Report how many lines in the entries below have the word "accomplish" in them, and give no other words.

=== Begin Enclosure ===

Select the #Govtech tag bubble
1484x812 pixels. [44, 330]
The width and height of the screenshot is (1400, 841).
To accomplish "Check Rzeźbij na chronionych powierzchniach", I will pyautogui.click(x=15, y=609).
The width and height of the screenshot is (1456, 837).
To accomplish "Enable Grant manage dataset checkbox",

=== End Enclosure ===

Solution to this task -> 2